Moreover, when asked at his deposition if he knew that Kephart had made a "legal claim . . . in a lawsuit alleging that the Pittenger claim had been wrongfully denied," Kieslich replied that he did not "know the level of detail of that information" regarding the counterclaim and that he knew that "some type of allegation" was made, but that he did not "know the details of that."

Finally, Clarendon explains, quoting Kieslich's deposition, that "[d]uring a claim audit performed at ARM's offices in 2005, Mr. Kieslich" "became aware of a change in the law that made it possible for Mr. Pittenger to `be a claimant . . . under the auto policy" and that this "led him, for the first time, to conclude that ARM had botched the coverage determination and that the Pittenger claim should have been covered under the Trucker's Policy."

D. Analysis Applying the Subjective-Objective Standard

Philadelphia correctly notes that, under the subjective-objective test, "the proper inquiry is the objective question of whether the facts indisputably known to Otto Kieslich prior to January 2005 were such as to put an experienced insurance claims handler on notice that a claim was reasonably possible." When applying the subjective-objective test, the court must first ask "the subjective question of whether the insured had knowledge of the relevant facts." Executive Risk Indemnity, Inc. v. Pepper Hamilton LLP, 865 N.Y.S.2d 25, 29, 56 A.D.3d 196, 2008 NY Slip Op 7044 (N.Y.App.Div. 2008).

The subjective prong of the subjective-objective test is met in the present case because the evidence Philadelphia presented indicates that Kieslich knew that a default had entered in the Underlying Action, that Kephart raised an issue regarding the coverage denial, and that Kephart had filed a counterclaim challenging the coverage denial. The court must now ask "the objective question of whether such facts could reasonably have been expected to give rise to a claim." American Special Risk Management Corp. v. Cahow, 286 Kan. 1134, 1150, 192 P.3d 614 (2008).

Philadelphia presents extensive evidence indicating that a reasonable insurance adjuster in Kieslich's position might have expected a claim to arise under these circumstances, the most significant of which is Moore's February 26, 2003 email stating that he saw "all kinds of problems on [the Kephart] loss"; the adjuster log notes showing that Kieslich knew, on September 17, 2003, that Kephart was "raising issue with denial of coverage"; and Kieslich's deposition testimony indicating that Kieslich was aware of Kephart's counterclaim alleging that the Pittenger claim was wrongfully handled and that coverage was wrongfully denied.
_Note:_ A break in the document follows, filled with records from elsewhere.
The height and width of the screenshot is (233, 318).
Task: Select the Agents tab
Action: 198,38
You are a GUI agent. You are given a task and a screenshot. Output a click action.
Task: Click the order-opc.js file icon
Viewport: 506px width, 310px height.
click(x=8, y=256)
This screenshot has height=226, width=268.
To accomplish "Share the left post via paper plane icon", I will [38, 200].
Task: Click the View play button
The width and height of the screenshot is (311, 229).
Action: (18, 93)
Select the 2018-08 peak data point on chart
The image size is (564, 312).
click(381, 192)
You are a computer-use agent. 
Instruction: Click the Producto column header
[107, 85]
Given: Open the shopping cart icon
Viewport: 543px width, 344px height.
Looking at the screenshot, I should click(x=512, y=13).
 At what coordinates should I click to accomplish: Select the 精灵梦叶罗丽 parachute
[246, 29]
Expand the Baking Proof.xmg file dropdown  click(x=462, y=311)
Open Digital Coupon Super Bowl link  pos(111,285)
However, Clarendon offers the following arguments and supporting evidence, which contradict the evidence Philadelphia has presented: (1) the adjuster log notes reveal that, following the February 26, 2003 email, ARM denied coverage, Kephart did not respond to ARM's "4/15/03 formal denial of coverage," and ARM subsequently closed the file without payment; (2) the adjuster log notes indicating that the "[i]nsured is raising issue with denial of coverage" do not support Philadelphia's argument because Kieslich's deposition transcript reveals that Kephart was not "disputing the denial but was saying that he wanted `the claim submitted under the general liability policy'"; and (3) Kieslich's deposition transcript reveals that he testified that he did not know the details of Kephart's counterclaim or the allegations it contained.
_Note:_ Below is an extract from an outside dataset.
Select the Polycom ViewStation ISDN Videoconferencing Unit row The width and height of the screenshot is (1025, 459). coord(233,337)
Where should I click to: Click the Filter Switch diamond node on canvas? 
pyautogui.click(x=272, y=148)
Thus, while Philadelphia has presented evidence supporting its argument that the objective prong of the subjective-objective test is met, Clarendon has demonstrated that genuine issues of material fact exist with regard to this issue. The court is aware that Kieslich's deposition testimony indicating that he lacked subjective knowledge (that would put a reasonable insurance adjuster in his position on notice of the counterclaim) may constitute "disingenuous, after-the-fact justifications." Selko v. Home Ins. Co., 139 F.3d 146, 152 (3d Cir. 1998). Nevertheless, credibility issues are not appropriately resolved on summary judgment and must be decided by a jury. See State v. Beavers, 290 Conn. 386, 414, 963 A.2d 956 (2009) ("The determination of the credibility of a witness is solely the function of the jury"); Wason v. Myer, Superior Court, judicial district of Stamford-Norwalk, Docket No. CV 98 0164806 (January 6, 2003, Lewis, J.) (denying motion for summary judgment and holding "this court cannot `substitute its own judgment concerning the credibility of [the witness] for that of the jury'"). "[B]ecause the jury has the opportunity to observe the conduct, demeanor and attitude of the witnesses and to gauge their credibility, it is axiomatic that evidentiary inconsistencies are for the jury to resolve, and it is within the province of the jury to believe all or only part of a witness' testimony." (Internal quotation marks omitted.) State v. Morgan, 274 Conn. 790, 800, 877 A.2d 739 (2005).

Kieslich's deposition testimony appears to be somewhat inconsistent. For example, when asked whether he had been "made aware" of Kephart's counterclaim, he emphasized that he did not "know the details" of the counterclaim; however, he subsequently responded affirmatively when asked whether he was "personally . . . expressly aware that Kephart had brought a claim with regard to . . . what they alleged to have been a wrongful handling of the Pittenger claim."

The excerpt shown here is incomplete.